Action item: Copy only the lines between the one containing "The height and width of the screenshot is (256, 349)." and the end of the records, both included, leaving out pictures.

Dataset records:
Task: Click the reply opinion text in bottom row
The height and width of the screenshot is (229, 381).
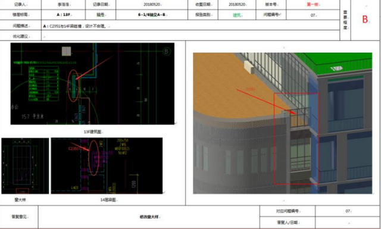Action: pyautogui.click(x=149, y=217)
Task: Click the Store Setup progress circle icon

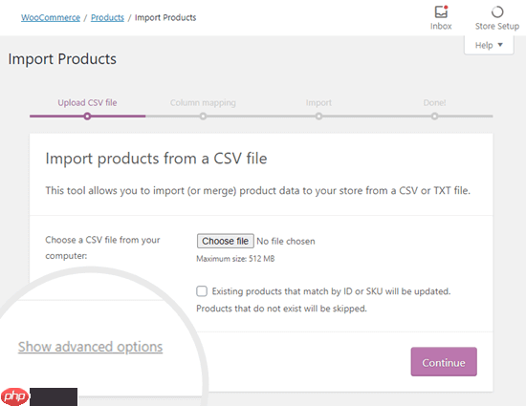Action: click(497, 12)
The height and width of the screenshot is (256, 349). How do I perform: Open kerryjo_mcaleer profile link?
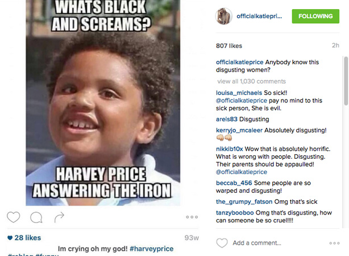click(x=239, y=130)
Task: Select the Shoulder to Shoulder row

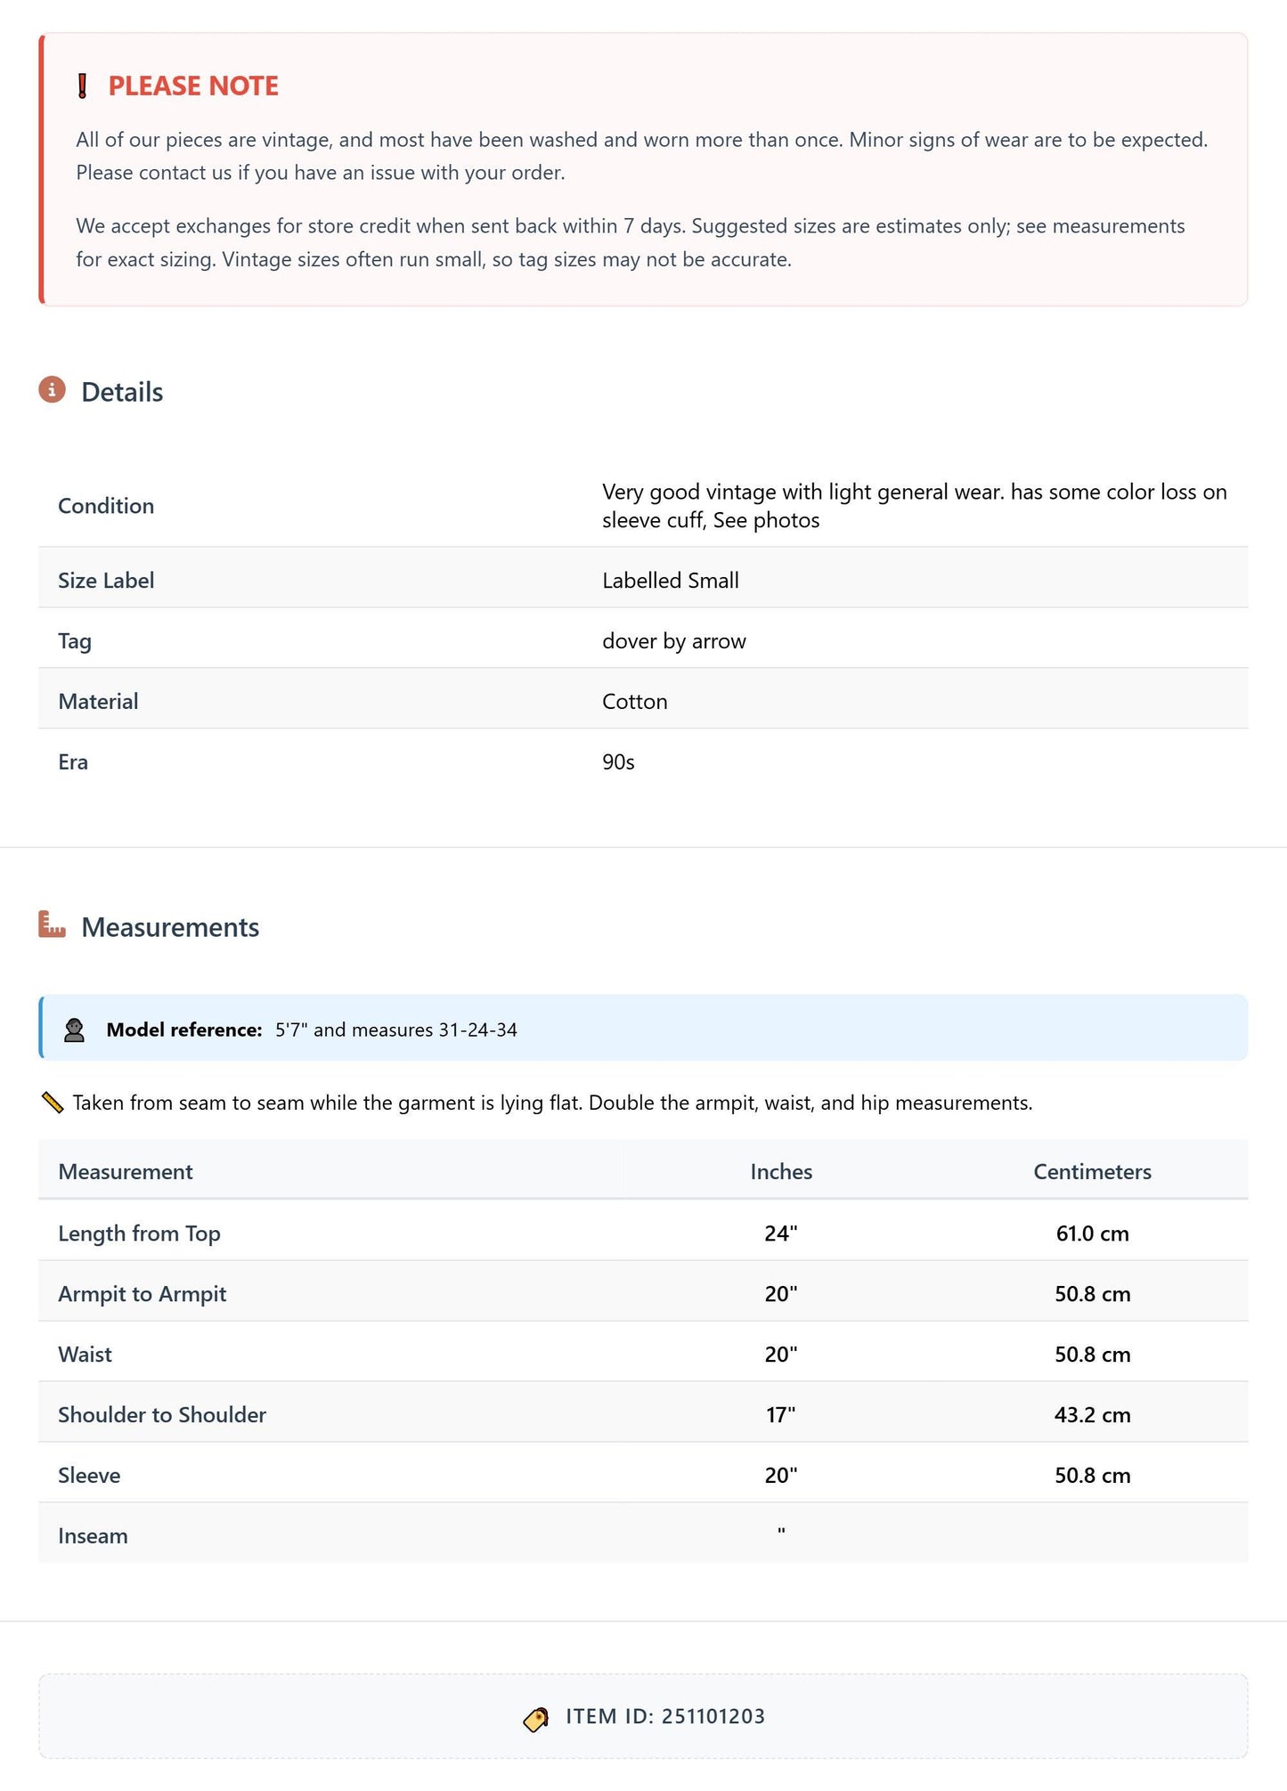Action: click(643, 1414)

Written response:
The height and width of the screenshot is (256, 349). How do I perform: Open kerryjo_mcaleer profile link?
click(x=239, y=130)
Task: Select the Shoulder to Shoulder row

Action: click(643, 1414)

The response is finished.